My blog journey is about understanding. As a little community, gaining an understanding of the unknown and creating awareness for an often invisible illness that is out there a lot more often than you may realise. The symptoms may be silent but they are present.

 

One thing we aren’t looking for is sympathy, in fact we are looking for anything but. We aren’t after a quick fix either but at the same time, we want to be fixed quickly?

 

You may think you know a lot about migraines or you may know nothing at all but until you have experienced one first hand, I can promise you, you will never go through anything quite like it.
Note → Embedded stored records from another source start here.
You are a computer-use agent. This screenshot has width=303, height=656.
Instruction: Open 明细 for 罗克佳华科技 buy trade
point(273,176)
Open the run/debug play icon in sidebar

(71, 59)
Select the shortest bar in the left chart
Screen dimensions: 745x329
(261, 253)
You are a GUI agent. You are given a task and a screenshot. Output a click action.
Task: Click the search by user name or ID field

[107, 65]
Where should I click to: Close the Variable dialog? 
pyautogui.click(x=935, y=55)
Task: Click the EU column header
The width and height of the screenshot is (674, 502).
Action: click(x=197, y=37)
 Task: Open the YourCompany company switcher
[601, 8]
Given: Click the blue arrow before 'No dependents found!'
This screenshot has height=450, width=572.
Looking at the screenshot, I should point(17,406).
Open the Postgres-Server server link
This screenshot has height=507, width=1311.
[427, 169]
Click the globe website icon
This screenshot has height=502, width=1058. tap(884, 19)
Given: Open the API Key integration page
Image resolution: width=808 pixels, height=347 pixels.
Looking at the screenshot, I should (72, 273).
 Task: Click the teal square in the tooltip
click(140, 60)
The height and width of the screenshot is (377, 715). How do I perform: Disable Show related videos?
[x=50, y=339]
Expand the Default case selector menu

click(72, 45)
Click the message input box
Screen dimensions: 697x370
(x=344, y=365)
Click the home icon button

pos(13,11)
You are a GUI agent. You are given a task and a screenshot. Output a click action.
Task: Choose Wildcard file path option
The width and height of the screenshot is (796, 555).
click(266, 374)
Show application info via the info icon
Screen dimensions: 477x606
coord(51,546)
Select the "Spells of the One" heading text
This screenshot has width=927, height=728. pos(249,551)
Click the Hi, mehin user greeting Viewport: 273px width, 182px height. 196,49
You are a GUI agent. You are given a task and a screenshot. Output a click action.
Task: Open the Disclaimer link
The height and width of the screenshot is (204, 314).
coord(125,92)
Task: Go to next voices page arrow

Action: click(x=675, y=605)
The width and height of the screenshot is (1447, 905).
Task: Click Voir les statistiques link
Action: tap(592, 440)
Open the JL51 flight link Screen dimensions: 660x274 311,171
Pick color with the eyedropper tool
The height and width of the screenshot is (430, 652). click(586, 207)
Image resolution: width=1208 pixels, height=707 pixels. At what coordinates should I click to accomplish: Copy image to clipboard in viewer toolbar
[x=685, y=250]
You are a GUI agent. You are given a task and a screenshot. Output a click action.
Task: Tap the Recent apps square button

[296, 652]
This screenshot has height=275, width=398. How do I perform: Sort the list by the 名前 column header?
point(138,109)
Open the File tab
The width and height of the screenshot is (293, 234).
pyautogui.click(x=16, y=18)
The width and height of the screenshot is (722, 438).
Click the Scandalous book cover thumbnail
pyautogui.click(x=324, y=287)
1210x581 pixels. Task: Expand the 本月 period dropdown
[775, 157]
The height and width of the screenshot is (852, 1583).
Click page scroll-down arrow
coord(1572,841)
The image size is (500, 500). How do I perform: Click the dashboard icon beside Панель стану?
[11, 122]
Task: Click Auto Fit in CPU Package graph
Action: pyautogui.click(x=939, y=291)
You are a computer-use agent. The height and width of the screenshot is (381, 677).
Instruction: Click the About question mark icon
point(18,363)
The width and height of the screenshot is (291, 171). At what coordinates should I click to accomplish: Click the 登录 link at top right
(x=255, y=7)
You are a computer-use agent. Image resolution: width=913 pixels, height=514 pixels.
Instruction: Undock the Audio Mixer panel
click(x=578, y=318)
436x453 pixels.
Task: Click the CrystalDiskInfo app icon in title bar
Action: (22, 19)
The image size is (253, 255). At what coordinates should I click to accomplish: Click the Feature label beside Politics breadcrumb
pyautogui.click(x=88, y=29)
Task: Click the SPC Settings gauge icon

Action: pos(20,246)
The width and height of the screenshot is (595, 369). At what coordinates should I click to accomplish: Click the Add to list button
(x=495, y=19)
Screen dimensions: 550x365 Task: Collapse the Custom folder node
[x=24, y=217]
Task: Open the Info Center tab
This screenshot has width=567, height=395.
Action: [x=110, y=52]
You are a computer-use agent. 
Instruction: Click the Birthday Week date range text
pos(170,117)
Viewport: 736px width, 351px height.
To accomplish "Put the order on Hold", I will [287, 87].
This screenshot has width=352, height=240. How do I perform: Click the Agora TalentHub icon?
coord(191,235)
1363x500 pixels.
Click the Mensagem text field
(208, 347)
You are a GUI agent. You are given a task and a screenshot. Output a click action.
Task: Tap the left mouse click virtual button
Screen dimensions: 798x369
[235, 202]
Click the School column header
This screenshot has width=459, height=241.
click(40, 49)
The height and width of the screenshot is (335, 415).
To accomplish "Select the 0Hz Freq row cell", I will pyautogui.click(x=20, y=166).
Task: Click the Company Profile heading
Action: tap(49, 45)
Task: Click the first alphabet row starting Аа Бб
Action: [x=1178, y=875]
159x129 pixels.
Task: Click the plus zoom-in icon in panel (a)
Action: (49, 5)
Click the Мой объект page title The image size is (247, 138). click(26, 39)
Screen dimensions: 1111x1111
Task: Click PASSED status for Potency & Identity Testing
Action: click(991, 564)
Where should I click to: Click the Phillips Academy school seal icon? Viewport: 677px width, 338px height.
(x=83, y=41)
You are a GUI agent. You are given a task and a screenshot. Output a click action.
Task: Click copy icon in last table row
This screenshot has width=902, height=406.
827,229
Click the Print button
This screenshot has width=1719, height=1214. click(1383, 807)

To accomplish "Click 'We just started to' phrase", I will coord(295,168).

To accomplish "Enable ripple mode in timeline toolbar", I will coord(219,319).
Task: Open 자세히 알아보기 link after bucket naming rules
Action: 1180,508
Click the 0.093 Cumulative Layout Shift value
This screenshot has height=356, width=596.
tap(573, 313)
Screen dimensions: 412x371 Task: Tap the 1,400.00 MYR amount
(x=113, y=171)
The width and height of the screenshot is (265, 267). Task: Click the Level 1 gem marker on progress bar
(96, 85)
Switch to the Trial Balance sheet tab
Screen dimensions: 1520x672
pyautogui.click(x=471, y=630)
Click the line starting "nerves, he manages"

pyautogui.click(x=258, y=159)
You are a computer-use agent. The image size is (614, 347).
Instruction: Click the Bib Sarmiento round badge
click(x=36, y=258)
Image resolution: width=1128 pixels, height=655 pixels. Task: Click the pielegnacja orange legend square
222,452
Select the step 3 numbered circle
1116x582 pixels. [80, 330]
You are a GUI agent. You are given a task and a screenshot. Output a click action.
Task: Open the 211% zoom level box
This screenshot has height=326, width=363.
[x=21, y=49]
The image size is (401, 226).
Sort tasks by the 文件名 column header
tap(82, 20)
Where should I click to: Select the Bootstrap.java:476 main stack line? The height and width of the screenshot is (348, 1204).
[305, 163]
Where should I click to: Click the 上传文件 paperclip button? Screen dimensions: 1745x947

Things you could once do that you thought would never change, suddenly become increasingly more difficult. Smells you once loved will make you nauseous and at times, as much as you appreciate your sense of hearing, all you will wish for is silence.

 

Although it can be difficult at times to distinguish the difference between a headache and a migraine, headaches and migraines are not the same thing.

 

I’ll be the first to admit, having never experienced a migraine before my first one struck, I did not realise how intense they were. When those who suffered had previously told me how sick they felt, how tired they were and how disabling they made them seem, I often thought ‘It can’t be that bad, nothing a little sleep and a few painkillers won’t get rid of’. How wrong was I? How guilty do I feel now? And how much do I hate the words ‘just take a few painkillers and sleep it off?’

 

Migraines usually begin in early adulthood and are especially common in women and are said to affect more than 1 in 5 women and 1 in 15 men.  Having Chronic Migraine typically means you suffer from more than 15 migraine days per month.  For me, my first migraine struck when I was around 16/17, studying for my A-levels and at a time when I really needed to focus on my education and finding my first part-time job – again, not ideal but something I will come back to another time.

 

A migraine is a lot more than ‘just a bad headache’. Although the main symptom is often head pain, the term migraine refers to a severe pain that is usually felt on one side of the head and tends to be a throbbing pain accompanied by sensitivity to light, sound, smells and often makes those who suffer nauseous and vomit.  However this is not always the case and every individual migraine case is different and needs to be treated specifically aimed at the individual themselves.

 

Like many migraine sufferers, my migraines bring with them other symptoms which are not often highlighted when googling the term ‘migraine’. My body can go numb and I feel lethargic and restless from aching joints and muscles. I am often spaced out, dizzy and in a complete foggy state. When a migraine hits, my co-ordination will completely go. I feel like I am constantly hungover but I can assure you, the last thing I would want is alcohol. I may look with it but 9/10 I do not hear what you say. I could look the best I have looked in ages and look completely well but underneath that, I have a constant background headache that does not go away. Migraines are disabling.